DOCUMENT SECTION:
* * * * * * *

Following the credit crunch of 2008, most financial institutions immediately locked down the number of low deposit mortgages they had on offer so as to ensure they didn't leave themselves any more exposed to toxic debt than they needed to. Before things went bad, it seemed like anyone could get a mortgage with little or no deposit, which certainly didn't do the economy, or the banks for that matter, much good.

If it can be said that there was anything good to come from the global financial collapse, it is probably that banks have now learned to be a little bit more responsible when handing out mortgages.

Since 2008 we have seen the average deposit requirement for a new mortgage increase to as much as forty five per cent with some lenders, before dropping back to more reasonable levels in order to try to stimulate the stagnant housing market once again.

The last months, however, have seen things slowly creeping back to the way they were before, all be it in a much more closely monitored manner. There has been an increase in the number of 5 per cent deposit mortgages since 2010 in the British financial market, and right now there are a wide number of them available for new home owners.

The problem with such low deposit mortgages in the past was that many people simply couldn't afford their monthly repayments, even when times were good. They were taking out mortgages and hoping to scrape by for a couple of years before selling the house for a profit and buying somewhere else with the proceeds. This obviously backfired with the collapse of the housing market, but now that the cost of houses is significantly lower, banks aren't taking as much of a risk when it comes to doling out the 5 per cent deposit mortgages.

* * * * * * *

WORK ORDER 1: According to the mortgage passage, how high did the average deposit requirement for a new mortgage climb with some lenders after 2008?
WORK ORDER 2: Put this sentence from the mortgage passage into Spanish: "If it can be said that there was anything good to come from the global financial collapse, it is probably that banks have now learned to be a little bit more responsible when handing out mortgages."
WORK ORDER 3: Copy out the mortgage passage word for word from "Since 2008 we" to "new home owners.".
The lines after this are separate from the mortgage passage.

* * * * * * *

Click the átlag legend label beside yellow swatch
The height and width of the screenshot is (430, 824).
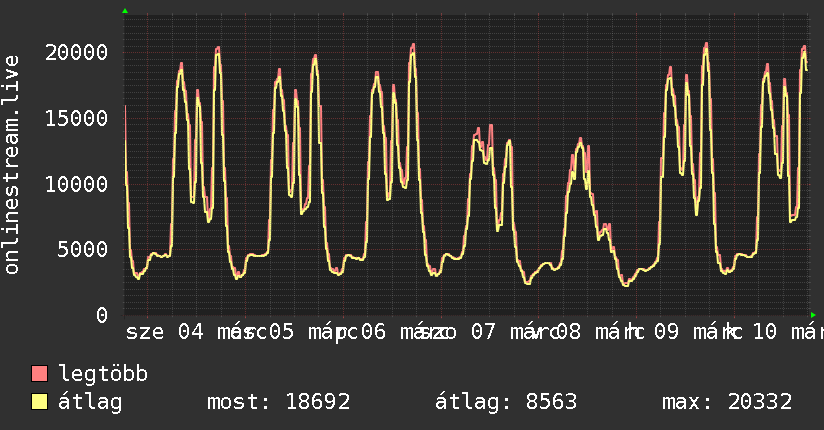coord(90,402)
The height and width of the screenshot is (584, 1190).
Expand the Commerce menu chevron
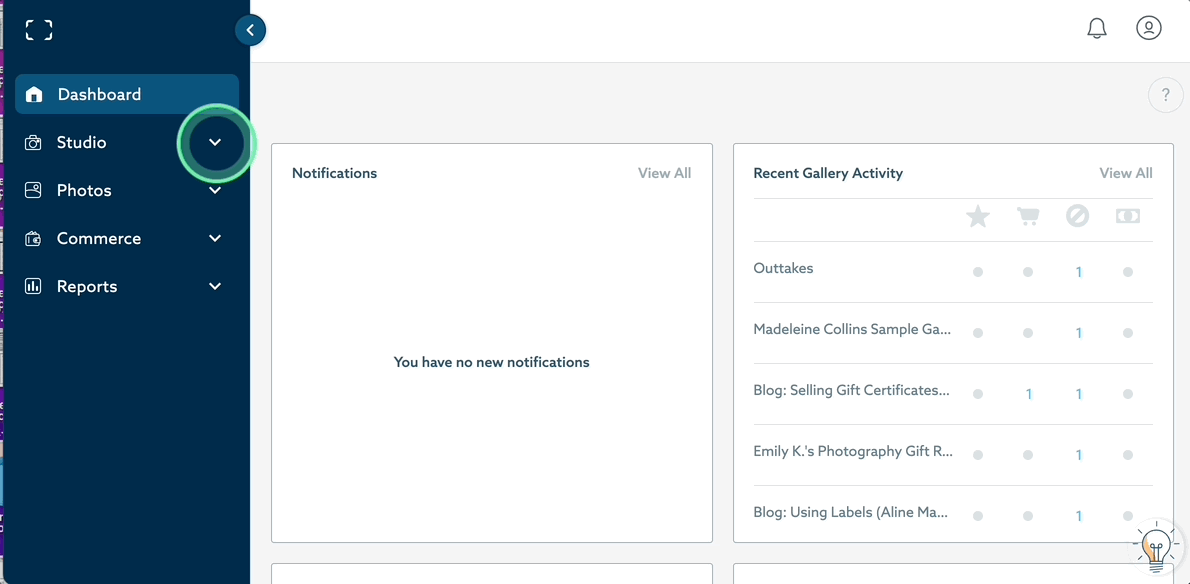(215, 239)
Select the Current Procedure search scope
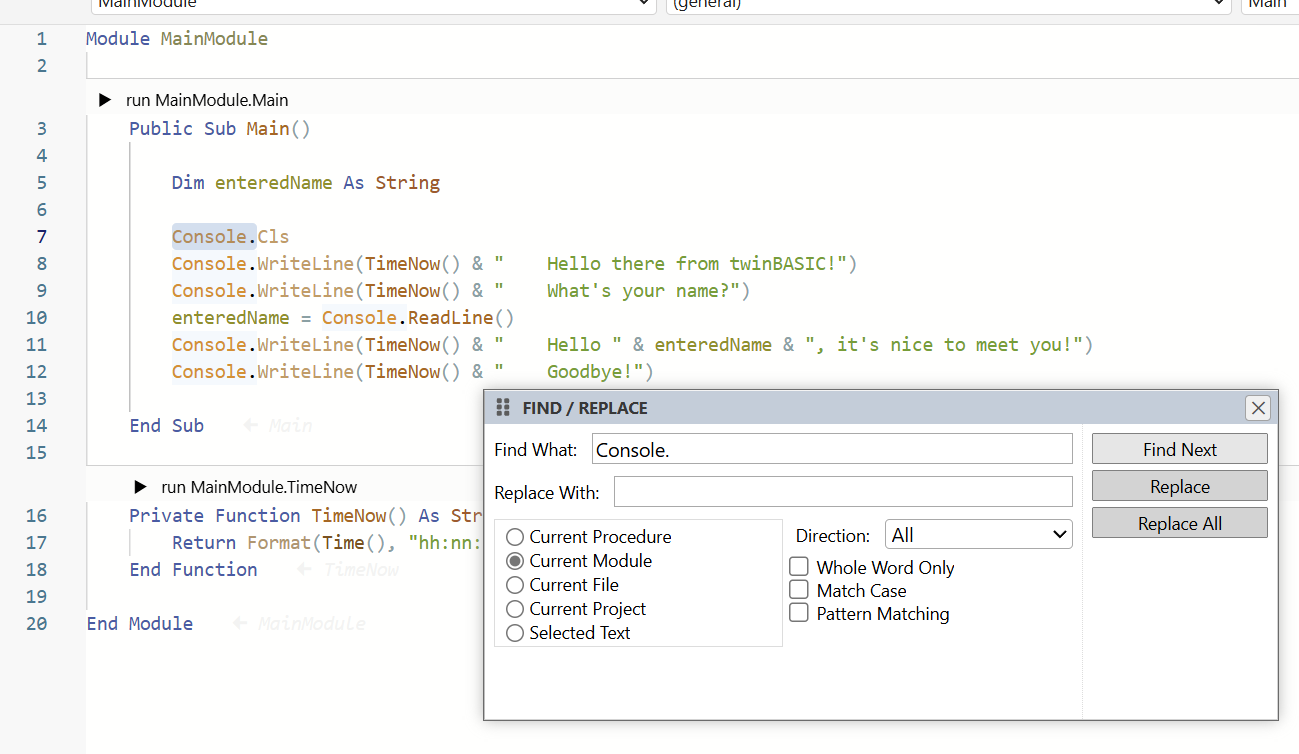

* * * * * * *

ANSWER SECTION 1: As much as forty five per cent.

ANSWER SECTION 2: Si se puede decir que el colapso financiero mundial trajo algo bueno, probablemente sea que los bancos han aprendido ahora a ser un poco más responsables al conceder hipotecas.

ANSWER SECTION 3:
Since 2008 we have seen the average deposit requirement for a new mortgage increase to as much as forty five per cent with some lenders, before dropping back to more reasonable levels in order to try to stimulate the stagnant housing market once again.

The last months, however, have seen things slowly creeping back to the way they were before, all be it in a much more closely monitored manner. There has been an increase in the number of 5 per cent deposit mortgages since 2010 in the British financial market, and right now there are a wide number of them available for new home owners.